= Task description =
Exact copy, no pictures: return all the records as they stand.

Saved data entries
--

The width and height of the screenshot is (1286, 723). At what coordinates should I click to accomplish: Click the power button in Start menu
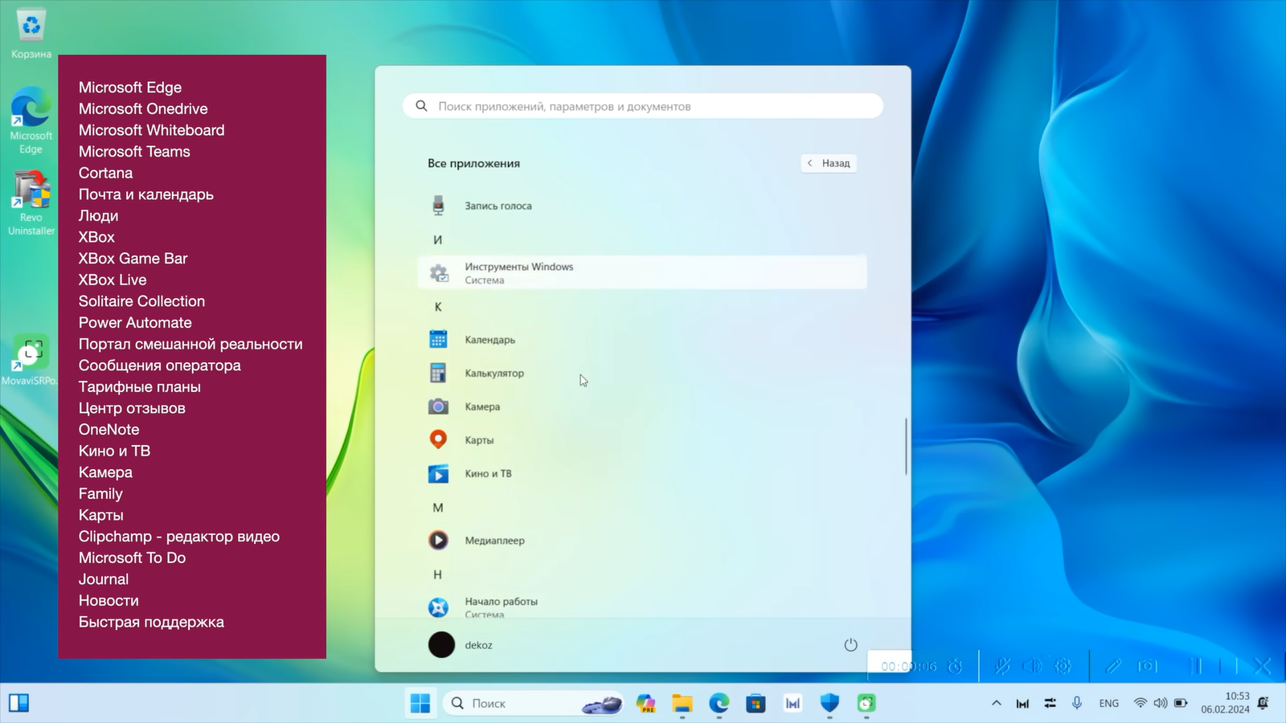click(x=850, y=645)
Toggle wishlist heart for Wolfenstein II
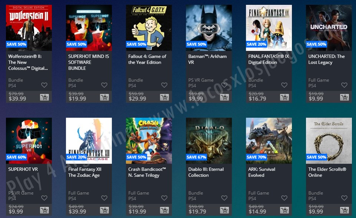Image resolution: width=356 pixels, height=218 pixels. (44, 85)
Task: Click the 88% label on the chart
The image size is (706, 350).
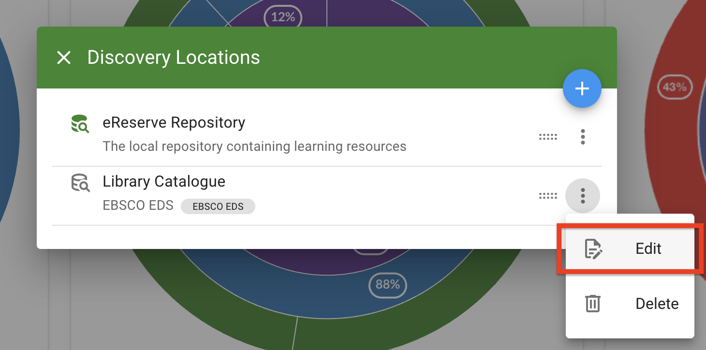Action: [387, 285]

--

= Finished exercise =
The width and height of the screenshot is (1286, 723). At what coordinates should I click to accomplish: Click the power button in Start menu
click(x=850, y=645)
Toggle wishlist heart for Wolfenstein II
Image resolution: width=356 pixels, height=218 pixels. (44, 85)
Task: Click the 88% label on the chart
The image size is (706, 350).
Action: [387, 285]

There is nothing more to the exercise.